Provided entries
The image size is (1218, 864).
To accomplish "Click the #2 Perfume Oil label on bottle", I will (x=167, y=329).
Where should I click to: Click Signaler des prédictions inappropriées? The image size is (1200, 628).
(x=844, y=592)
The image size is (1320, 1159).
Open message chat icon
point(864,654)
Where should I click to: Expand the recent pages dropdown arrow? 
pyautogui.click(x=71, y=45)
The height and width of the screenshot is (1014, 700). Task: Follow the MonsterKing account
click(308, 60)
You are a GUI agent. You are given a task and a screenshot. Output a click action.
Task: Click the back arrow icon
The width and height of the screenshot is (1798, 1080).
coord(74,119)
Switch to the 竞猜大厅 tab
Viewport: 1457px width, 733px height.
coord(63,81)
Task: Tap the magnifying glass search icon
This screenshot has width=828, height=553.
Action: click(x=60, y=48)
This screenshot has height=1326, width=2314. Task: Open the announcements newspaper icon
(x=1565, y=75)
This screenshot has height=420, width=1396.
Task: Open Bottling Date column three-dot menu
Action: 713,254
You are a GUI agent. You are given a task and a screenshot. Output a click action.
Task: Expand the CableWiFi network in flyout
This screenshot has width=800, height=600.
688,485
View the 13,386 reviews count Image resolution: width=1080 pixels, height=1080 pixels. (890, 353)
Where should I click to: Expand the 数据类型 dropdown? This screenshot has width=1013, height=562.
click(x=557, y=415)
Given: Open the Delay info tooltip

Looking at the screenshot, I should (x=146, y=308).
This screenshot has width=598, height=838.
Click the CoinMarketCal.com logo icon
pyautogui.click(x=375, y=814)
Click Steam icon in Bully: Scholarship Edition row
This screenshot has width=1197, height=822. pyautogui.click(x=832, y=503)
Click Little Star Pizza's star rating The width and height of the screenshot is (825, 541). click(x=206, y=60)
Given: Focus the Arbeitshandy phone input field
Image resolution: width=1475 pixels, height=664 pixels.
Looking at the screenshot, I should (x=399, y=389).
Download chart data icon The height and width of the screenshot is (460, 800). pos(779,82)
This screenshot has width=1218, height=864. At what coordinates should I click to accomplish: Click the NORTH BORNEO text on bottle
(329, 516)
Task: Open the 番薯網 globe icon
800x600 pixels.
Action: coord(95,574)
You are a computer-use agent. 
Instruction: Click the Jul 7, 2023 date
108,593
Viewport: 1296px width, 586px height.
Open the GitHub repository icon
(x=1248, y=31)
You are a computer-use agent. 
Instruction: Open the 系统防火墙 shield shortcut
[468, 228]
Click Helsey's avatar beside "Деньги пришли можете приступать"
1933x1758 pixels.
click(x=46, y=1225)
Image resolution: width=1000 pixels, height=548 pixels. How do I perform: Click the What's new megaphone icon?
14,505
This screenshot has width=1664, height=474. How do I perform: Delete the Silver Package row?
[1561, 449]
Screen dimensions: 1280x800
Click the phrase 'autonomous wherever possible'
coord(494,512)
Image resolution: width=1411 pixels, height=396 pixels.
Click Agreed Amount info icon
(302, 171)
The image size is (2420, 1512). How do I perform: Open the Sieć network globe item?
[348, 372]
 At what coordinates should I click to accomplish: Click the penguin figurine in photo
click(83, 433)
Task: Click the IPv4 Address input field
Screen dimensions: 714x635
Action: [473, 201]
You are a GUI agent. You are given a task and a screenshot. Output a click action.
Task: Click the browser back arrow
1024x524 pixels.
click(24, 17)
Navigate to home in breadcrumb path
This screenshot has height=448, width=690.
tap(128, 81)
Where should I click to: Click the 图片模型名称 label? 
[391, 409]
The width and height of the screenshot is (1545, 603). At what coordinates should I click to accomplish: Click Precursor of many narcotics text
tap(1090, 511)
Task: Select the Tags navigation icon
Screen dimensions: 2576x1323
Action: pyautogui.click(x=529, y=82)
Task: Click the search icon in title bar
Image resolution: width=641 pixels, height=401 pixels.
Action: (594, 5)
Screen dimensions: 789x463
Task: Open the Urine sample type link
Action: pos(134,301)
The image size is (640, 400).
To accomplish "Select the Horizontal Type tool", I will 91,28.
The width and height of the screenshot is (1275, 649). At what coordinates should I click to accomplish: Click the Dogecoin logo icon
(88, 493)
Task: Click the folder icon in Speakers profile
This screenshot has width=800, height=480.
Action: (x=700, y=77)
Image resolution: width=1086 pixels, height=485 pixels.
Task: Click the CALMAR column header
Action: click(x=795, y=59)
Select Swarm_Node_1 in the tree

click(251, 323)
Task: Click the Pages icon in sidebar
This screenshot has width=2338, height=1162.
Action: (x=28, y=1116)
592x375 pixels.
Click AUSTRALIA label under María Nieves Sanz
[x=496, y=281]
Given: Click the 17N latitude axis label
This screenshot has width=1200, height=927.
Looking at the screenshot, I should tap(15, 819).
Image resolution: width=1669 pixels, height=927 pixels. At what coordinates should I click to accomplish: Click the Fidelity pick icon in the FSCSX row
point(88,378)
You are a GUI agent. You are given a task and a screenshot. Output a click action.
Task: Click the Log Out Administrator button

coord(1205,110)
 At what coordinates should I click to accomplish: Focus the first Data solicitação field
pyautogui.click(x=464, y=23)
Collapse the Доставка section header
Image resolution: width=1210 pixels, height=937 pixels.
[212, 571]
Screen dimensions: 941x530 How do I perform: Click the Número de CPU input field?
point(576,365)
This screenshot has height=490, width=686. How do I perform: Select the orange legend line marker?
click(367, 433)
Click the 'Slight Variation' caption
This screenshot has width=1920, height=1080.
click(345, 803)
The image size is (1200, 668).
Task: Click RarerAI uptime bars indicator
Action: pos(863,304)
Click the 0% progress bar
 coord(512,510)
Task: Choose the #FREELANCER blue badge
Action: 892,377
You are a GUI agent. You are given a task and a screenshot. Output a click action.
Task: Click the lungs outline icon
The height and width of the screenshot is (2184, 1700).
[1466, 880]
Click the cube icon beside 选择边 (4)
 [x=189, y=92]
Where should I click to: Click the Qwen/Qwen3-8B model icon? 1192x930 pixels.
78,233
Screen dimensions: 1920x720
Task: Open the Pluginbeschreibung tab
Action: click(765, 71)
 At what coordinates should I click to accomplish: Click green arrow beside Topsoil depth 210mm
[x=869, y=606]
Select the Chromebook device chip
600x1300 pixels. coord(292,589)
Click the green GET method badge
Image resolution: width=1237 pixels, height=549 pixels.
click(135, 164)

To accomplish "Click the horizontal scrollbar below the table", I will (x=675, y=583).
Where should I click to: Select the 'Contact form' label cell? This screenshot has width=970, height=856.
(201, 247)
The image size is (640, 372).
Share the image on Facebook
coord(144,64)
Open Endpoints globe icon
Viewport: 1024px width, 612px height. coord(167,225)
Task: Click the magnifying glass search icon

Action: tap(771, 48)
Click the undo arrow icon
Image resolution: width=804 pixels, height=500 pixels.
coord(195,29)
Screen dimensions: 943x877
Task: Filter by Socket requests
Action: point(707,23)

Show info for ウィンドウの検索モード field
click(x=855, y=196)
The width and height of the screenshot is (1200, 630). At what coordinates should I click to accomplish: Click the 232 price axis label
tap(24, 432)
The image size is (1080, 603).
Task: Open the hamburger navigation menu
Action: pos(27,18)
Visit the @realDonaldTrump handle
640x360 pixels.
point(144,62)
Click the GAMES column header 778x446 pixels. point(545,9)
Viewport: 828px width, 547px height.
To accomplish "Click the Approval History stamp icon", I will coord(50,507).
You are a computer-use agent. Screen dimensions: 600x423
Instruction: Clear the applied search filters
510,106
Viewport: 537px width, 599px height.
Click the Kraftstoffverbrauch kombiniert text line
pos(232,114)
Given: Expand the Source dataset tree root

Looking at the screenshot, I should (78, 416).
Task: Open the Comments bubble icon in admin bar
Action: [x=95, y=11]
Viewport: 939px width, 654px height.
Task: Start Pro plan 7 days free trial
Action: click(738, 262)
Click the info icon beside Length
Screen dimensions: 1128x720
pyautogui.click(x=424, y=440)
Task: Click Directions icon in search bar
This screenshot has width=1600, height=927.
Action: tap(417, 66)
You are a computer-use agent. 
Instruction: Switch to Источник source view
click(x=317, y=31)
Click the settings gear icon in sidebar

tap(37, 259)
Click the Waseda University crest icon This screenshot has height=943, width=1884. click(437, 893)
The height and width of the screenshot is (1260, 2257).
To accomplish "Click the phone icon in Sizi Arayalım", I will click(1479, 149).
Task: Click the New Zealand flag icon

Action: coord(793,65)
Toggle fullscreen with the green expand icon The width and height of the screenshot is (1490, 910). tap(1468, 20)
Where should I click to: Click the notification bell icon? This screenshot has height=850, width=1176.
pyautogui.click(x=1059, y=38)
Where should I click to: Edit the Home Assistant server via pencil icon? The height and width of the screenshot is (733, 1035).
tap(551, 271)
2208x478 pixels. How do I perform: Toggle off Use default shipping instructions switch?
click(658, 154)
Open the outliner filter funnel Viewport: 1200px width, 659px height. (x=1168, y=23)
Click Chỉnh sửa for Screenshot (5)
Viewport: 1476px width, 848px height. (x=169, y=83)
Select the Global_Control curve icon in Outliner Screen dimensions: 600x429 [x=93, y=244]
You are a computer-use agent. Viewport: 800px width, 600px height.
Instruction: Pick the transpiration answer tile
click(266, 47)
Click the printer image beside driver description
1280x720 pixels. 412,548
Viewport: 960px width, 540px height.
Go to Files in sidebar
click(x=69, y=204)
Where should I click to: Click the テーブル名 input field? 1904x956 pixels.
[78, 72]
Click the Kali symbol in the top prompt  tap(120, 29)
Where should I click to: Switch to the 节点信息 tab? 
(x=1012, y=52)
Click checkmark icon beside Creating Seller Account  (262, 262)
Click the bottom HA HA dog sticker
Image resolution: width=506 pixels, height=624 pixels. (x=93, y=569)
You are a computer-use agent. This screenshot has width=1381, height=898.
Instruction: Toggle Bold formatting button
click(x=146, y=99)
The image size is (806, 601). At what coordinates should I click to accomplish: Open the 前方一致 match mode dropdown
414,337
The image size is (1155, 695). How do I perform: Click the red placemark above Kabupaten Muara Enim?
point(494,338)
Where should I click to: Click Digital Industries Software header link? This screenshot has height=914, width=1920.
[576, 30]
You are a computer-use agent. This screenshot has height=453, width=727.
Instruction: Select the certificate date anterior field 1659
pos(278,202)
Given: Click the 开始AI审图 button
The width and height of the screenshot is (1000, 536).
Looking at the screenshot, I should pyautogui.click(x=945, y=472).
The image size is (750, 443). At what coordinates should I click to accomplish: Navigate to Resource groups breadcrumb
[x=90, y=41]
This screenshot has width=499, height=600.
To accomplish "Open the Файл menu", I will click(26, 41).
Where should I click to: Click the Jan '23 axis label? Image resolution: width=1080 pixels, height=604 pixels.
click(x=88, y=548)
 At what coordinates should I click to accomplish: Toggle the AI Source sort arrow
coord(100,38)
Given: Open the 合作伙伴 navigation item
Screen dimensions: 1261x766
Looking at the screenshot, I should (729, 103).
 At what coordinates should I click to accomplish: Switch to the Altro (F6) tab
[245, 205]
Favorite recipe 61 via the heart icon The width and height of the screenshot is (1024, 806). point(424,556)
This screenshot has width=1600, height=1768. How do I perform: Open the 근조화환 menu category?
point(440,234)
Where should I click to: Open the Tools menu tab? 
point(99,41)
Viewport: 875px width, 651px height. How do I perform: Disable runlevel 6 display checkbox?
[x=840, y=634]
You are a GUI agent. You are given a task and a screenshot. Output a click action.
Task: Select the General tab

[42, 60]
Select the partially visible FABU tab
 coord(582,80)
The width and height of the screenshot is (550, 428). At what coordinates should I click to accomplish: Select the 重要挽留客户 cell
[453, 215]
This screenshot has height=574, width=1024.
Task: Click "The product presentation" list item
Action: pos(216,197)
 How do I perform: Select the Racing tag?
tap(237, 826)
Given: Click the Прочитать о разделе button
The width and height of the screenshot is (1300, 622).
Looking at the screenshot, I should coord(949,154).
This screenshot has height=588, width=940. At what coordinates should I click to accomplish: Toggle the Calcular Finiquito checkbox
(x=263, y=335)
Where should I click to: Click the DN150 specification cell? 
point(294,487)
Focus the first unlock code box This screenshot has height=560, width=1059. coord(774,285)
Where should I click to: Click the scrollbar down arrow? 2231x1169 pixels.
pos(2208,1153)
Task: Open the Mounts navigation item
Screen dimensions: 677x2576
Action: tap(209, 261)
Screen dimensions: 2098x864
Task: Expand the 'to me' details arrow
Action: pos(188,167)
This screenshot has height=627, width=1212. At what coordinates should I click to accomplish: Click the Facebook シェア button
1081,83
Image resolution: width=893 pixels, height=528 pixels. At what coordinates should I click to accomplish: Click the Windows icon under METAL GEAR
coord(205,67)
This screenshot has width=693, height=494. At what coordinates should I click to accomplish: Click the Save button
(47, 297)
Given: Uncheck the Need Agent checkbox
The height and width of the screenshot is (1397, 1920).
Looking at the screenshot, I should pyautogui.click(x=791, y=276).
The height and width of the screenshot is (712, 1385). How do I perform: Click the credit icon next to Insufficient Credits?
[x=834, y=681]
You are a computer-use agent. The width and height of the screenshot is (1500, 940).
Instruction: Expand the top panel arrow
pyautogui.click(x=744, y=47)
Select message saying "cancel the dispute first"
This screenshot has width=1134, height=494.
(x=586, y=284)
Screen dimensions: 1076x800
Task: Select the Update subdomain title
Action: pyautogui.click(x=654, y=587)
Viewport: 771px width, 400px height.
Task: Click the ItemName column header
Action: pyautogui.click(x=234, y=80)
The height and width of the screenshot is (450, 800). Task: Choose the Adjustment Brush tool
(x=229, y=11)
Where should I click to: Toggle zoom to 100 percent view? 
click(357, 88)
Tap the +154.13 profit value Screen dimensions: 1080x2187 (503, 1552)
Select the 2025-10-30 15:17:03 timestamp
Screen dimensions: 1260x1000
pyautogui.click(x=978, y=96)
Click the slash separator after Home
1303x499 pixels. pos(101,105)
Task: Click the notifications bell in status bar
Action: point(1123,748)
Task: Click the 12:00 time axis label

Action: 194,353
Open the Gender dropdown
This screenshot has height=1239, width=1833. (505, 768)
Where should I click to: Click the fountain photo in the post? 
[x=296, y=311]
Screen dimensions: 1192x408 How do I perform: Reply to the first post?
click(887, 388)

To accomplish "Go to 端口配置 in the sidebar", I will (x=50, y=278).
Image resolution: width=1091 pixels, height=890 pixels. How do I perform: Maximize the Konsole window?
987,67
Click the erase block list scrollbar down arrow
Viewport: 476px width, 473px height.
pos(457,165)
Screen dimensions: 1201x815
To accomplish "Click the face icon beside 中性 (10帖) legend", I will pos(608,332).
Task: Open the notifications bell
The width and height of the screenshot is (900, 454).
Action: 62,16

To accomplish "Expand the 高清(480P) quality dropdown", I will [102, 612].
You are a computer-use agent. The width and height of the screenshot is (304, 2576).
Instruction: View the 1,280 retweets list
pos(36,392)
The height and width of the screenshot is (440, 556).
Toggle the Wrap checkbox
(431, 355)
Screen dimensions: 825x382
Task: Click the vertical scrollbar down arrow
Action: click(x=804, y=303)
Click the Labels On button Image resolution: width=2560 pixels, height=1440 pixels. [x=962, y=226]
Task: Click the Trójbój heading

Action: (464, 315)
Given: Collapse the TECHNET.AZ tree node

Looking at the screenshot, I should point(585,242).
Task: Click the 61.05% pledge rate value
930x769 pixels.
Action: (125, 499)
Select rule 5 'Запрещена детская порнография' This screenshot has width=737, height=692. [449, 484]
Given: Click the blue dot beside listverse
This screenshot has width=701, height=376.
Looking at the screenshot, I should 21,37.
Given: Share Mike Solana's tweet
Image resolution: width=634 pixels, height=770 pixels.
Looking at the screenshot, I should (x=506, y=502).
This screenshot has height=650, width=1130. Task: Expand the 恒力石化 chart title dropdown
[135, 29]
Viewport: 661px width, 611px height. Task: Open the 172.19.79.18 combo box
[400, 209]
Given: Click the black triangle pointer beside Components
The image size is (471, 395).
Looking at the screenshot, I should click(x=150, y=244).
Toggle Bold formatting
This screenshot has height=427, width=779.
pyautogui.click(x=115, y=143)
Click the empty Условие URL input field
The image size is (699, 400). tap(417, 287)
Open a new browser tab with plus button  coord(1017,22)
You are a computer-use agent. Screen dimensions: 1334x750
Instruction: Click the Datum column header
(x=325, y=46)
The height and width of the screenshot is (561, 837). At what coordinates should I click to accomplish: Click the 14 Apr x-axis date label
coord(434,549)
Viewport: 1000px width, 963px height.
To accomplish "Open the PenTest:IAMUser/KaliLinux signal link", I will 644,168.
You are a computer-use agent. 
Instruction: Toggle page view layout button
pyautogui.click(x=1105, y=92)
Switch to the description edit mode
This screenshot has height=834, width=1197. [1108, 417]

Work to complete
Transcribe the records above from the line holding "Where should I click to: Switch" down to the line holding "Given: Click the 开始AI审图 button", inclusive, without adding anything.

Task answer
Where should I click to: Switch to the 节点信息 tab? 
(x=1012, y=52)
Click checkmark icon beside Creating Seller Account  (262, 262)
Click the bottom HA HA dog sticker
Image resolution: width=506 pixels, height=624 pixels. (x=93, y=569)
You are a computer-use agent. This screenshot has width=1381, height=898.
Instruction: Toggle Bold formatting button
click(x=146, y=99)
The image size is (806, 601). At what coordinates should I click to accomplish: Open the 前方一致 match mode dropdown
414,337
The image size is (1155, 695). How do I perform: Click the red placemark above Kabupaten Muara Enim?
point(494,338)
Where should I click to: Click Digital Industries Software header link? This screenshot has height=914, width=1920.
[576, 30]
You are a computer-use agent. This screenshot has height=453, width=727.
Instruction: Select the certificate date anterior field 1659
pos(278,202)
Given: Click the 开始AI审图 button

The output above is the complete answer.